[Begin Excerpt]

Still spinning “social investment”

People are still trying to pretend that English’s “social investment” is a new idea, and that it is somehow a “problem” for Labour. Audrey Young:

Social investment a dilemma for Labour



The dilemma has been what to say about it. Until now Labour has said very little.

When it was just a name attached to a concentrated effort to reduce the number of teenage mothers on a social welfare benefit there was not much to be said. But it is much more than that now. It is an approach about early intervention based on abundant data that is at the core of Government decision-making about social spending. It is also an approach that National has commandeered as its own and is increasingly using as part of its political branding in this election year.



[Ardern] “It is an idea that pre-dates social investment and it is one that is simply common sense.”

She is right that early intervention has been an integral part of Labour’s approach. To use the lingo, Labour “invested” heavily in early childhood education when it was last in Government.

What differentiates social investment from early intervention is its greater reliance on data to calculate future liabilities to the taxpayer in actuarial terms, to identify people through risk predictors who might be a problem, apply a fix if it has been shown to work, and measure the result. It is targeting to the nth degree and yet the one debate that has barely surfaced from the social investment approach is about targeting. The whole approach is premised on the assumption that targeting is positive and that even more precise targeting is even more positive.

Targeting versus universality was a major issue during the reforms of the late 80s and early 90s when greater targeting was introduced by Labour and National, including the abolition of the universal child benefit in 1991. Only New Zealand Superannuation survived in the broad welfare system.

The targeting debate appears to be over. The main argument now, in the context of social investment, appears to be how far is too far.

The concerns primarily centre around data and whether extreme targeting stigmatises those who become the subject of intervention. At the other end of the scale, there are concerns about who falls through the crack when risk predictors are used to identify targets for state-funded intervention. …

I wrote about how “social investment” is just repackaged “targeted welfare”: Spinning ‘social investment’. To repeat myself, of course no one is going to be opposed to targeting welfare spending where it will be most effective (here’s Labour advisor Rob Salmond writing in support). The difference is that the political left (which created social welfare) take a genuinely constructive approach, and the political right (which has always opposed welfare) is adopting some clever spin to justify reduced spending.

[End Excerpt]

Decide whether each statement agrees with the commentary on social investment: (a) the universal child benefit was abolished in 1991; (b) Labour has said a great deal about social investment; (c) New Zealand Superannuation survived in the broad welfare system. Answer yes or no for each, quoting the deciding words of the text. The listing is not needed for this work.

[Begin Material provided]

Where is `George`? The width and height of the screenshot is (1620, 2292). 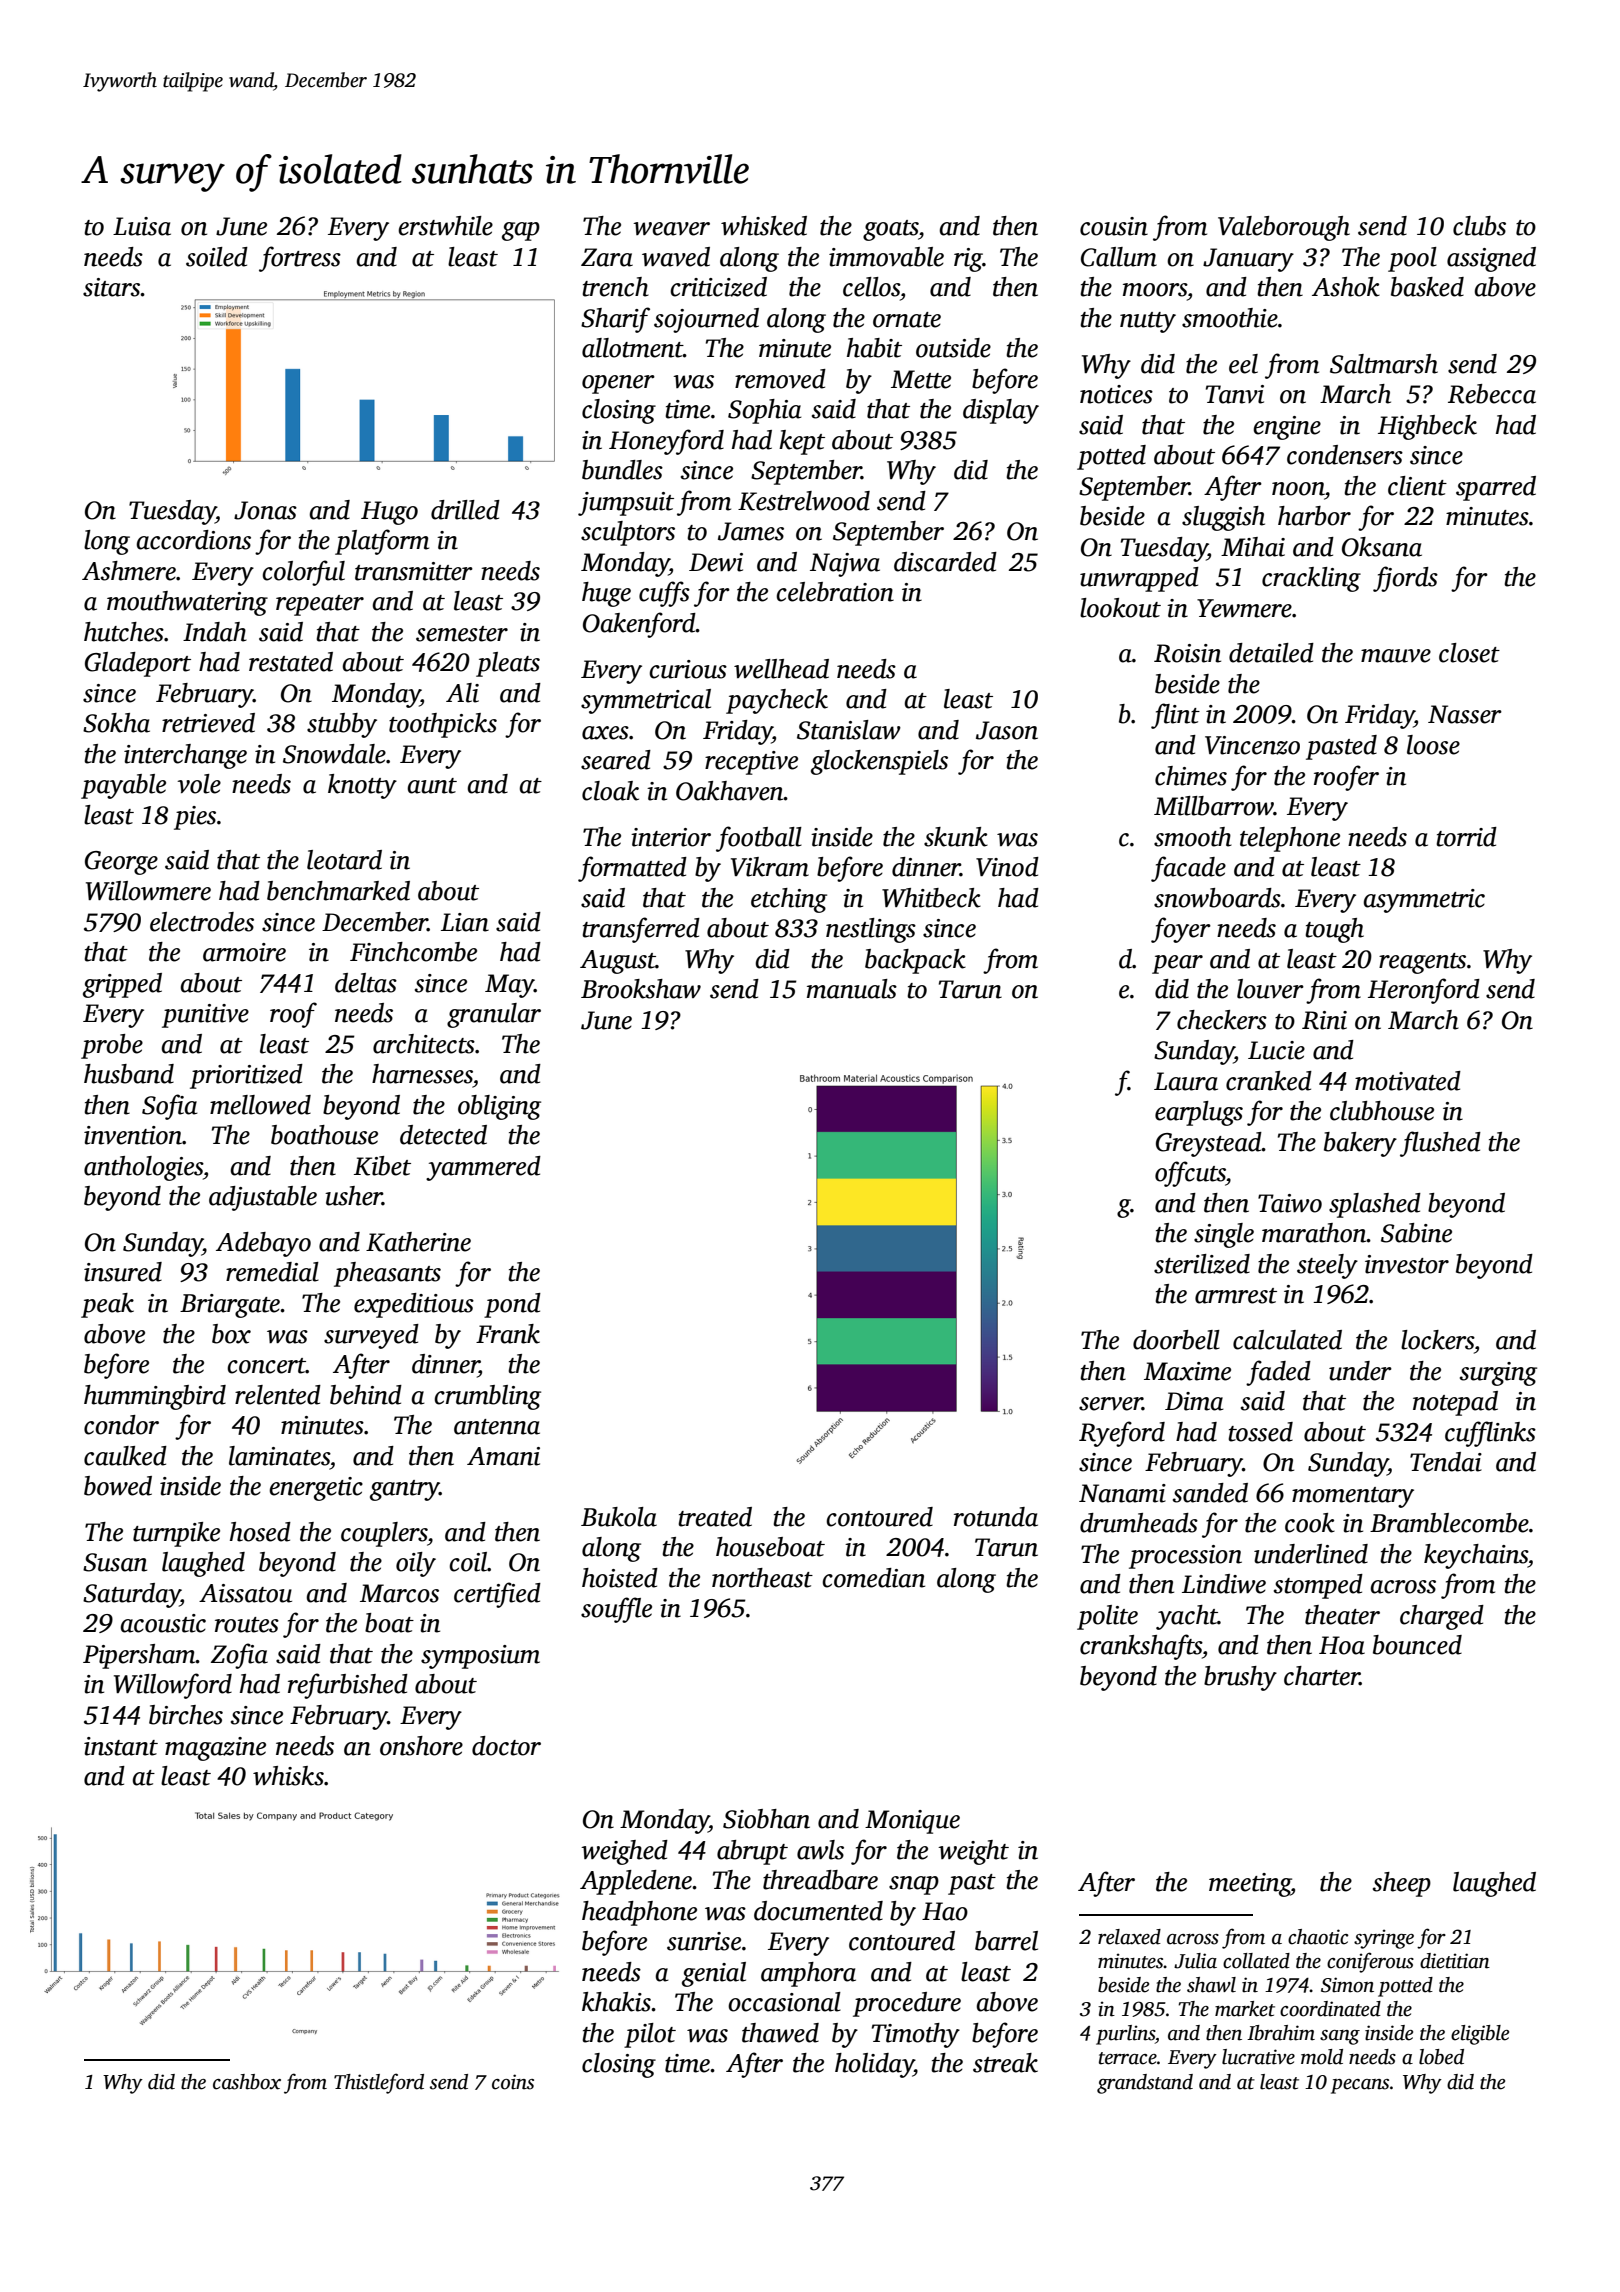
George is located at coordinates (121, 863).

[End Material provided]

> Written response
(a) Yes: "including the abolition of the universal child benefit in 1991"
(b) No: "Until now Labour has said very little."
(c) Yes: "Only New Zealand Superannuation survived in the broad welfare system."